RCTs that produce the anticipated effect are easily interpreted; however, null RCTs are necessarily more difficult to interpret. In the WHI, issues of compliance to the intervention (few women reached the intervention target), timing in participant lifespan and duration of the intervention (all postmenopausal women, relatively short duration of intervention), the intervention itself (total fat versus specific fats), and ability to measure adherence to the intervention (based on self-report, which is notoriously unreliable for macronutrients5) plague the interpretation of this trial. Null trials with known limitations cannot be assumed to necessarily 'trump' observational studies, but rather contribute to the totality of evidence.

In interpreting the WHI findings, some experts emphasize the 9% lower risk of breast cancer in the intervention group compared with the control group (albeit not statistically significant; P = 0.07), and note that the benefit was both more dramatic (22% lower risk) and statistically significant in women with the highest fat intake at baseline, which adds to the plausibility of a real effect. Others interpret the finding rigidly—no significant benefit was shown in the primary endpoint according to accepted criteria for statistical significance.
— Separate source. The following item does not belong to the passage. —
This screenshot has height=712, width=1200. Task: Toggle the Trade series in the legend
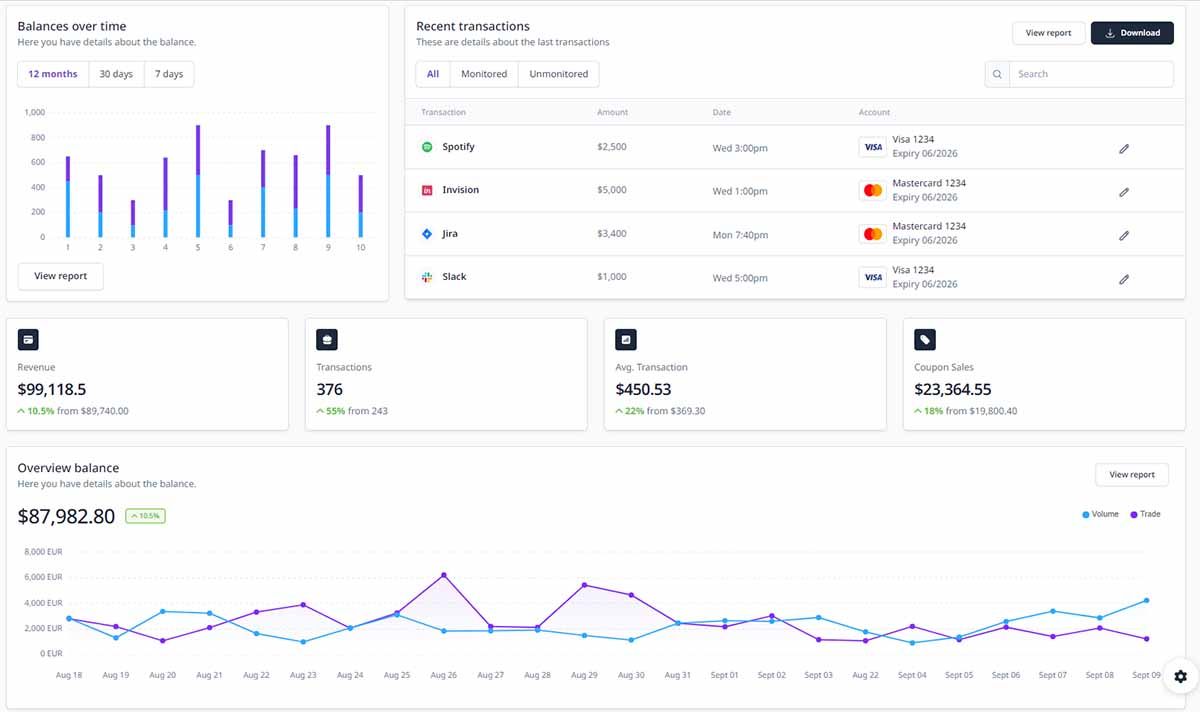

It is possible that, with additional follow-up, the observed benefit from the intervention will become statistically significant. We are then put in the awkward position of contradicting ourselves, telling women that we were wrong in saying dietary fat doesn't matter (based on a P value of 0.07) if in the future the benefit becomes statistically significant. The public is already confused about dietary recommendations. Could the investigators have simply extended the trial for an additional year to see if the beneficial trend continued? That course of action would have been preferred given the reduced power (approximately 60%) of the trial when departures from the original design were considered, but with a trial of this visibility, involving this many women and this much expense, extension was impossible.
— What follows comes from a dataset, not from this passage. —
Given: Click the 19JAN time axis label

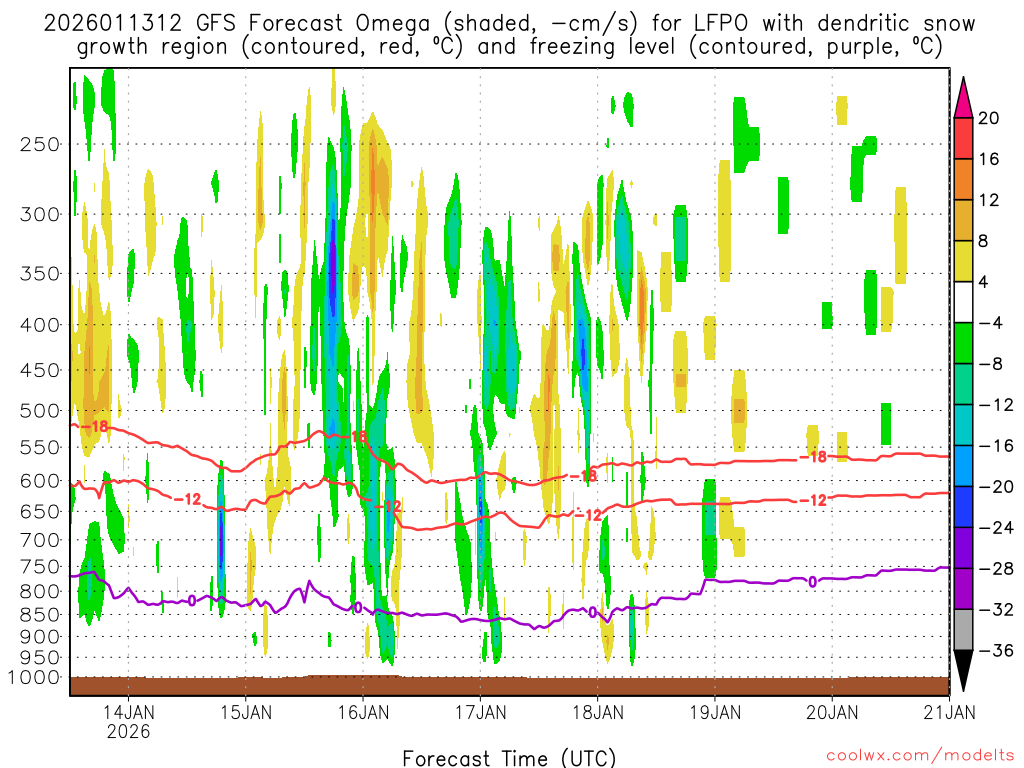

...moderating dietary fat, especially animal fat intake, is unlikely to produce any adverse effects and may reduce breast cancer risk

What do the WHI results hold for the future of nutritional epidemiology? We have learned that major dietary changes are difficult to implement, and, for dietary fat, even more difficult to verify. Even before the WHI findings, researchers had started to develop and validate objective indicators of dietary intake, with recent proposals for new biomarkers of total fat intake.6 Progress in the study of intake biomarkers is critical to better elucidate complex diet–disease relationships.

In the meantime, what should we tell women (including premenopausal women) about dietary fat and breast cancer? Despite a massive financial investment and a stellar team of investigators, definitive answers to this age-old question elude us. In the absence of scientific certainty, it seems most logical to consider the totality of the evidence and take a prudent approach. Accordingly, the statement that best conveys the scientific uncertainty is that moderating dietary fat, especially animal fat intake,7 is unlikely to produce any adverse effects and may reduce breast cancer risk. This is a complex answer to a seemingly simple question.